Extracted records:
....
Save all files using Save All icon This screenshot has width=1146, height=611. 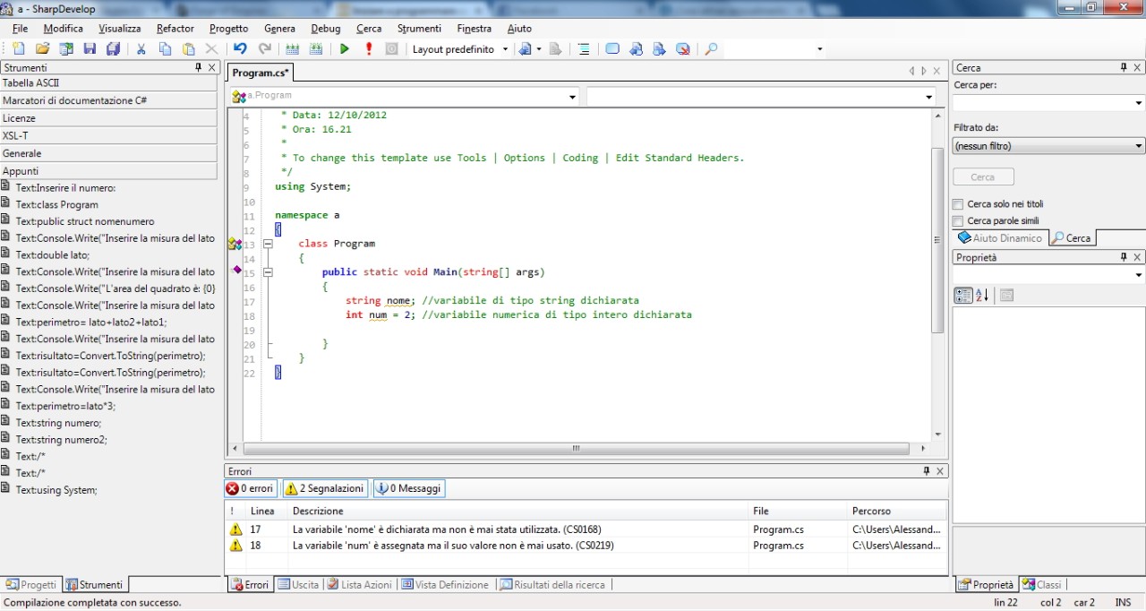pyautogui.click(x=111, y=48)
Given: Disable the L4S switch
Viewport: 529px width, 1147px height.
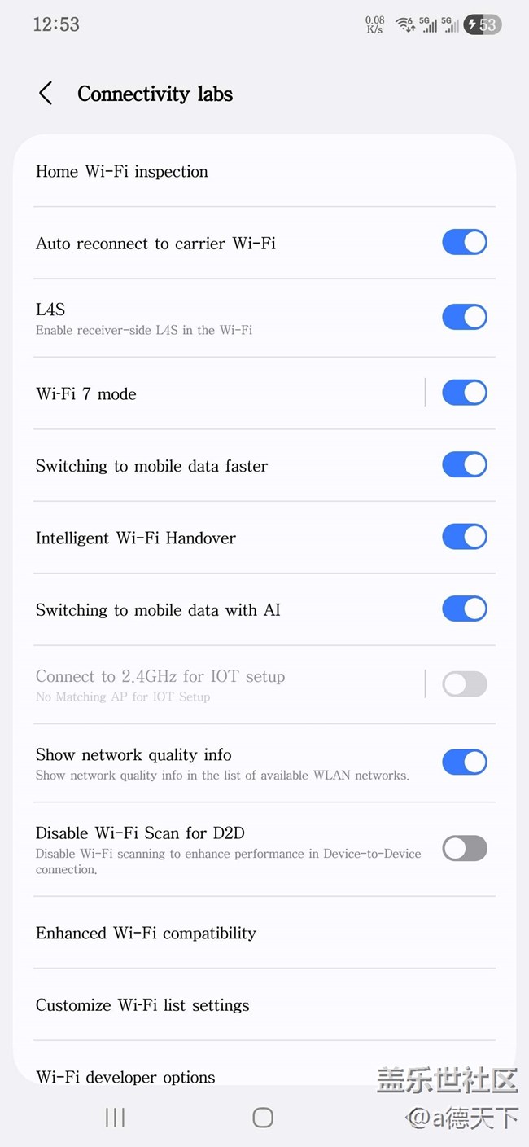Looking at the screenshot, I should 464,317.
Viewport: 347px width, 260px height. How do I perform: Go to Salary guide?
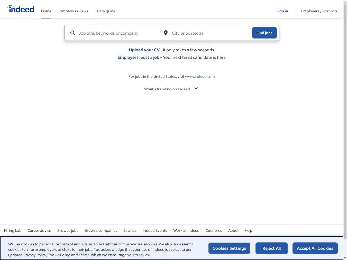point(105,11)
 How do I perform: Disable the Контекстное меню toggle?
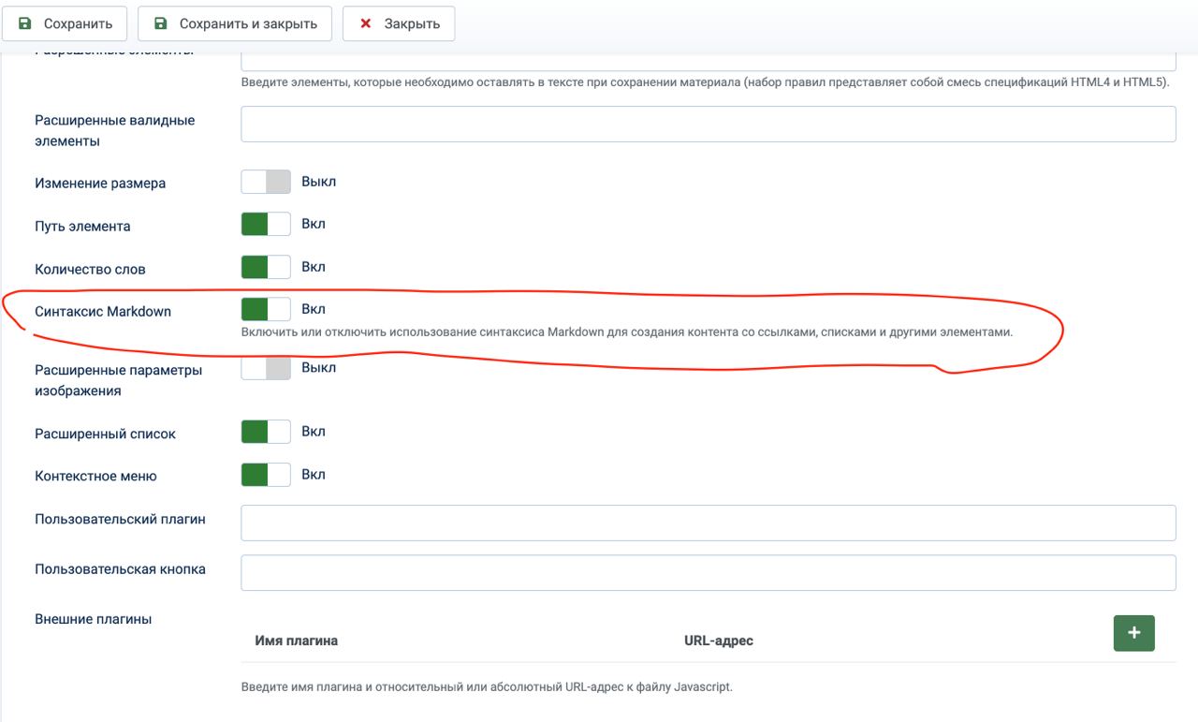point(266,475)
....
Nothing but the lines from the one holding "Given: Disable the L4S switch" through the final line of the entries should be retyped, exactly as they stand and without pictures.

**Response**
Given: Disable the L4S switch
Viewport: 529px width, 1147px height.
Looking at the screenshot, I should 464,317.
Viewport: 347px width, 260px height. How do I perform: Go to Salary guide?
point(105,11)
 How do I perform: Disable the Контекстное меню toggle?
point(266,475)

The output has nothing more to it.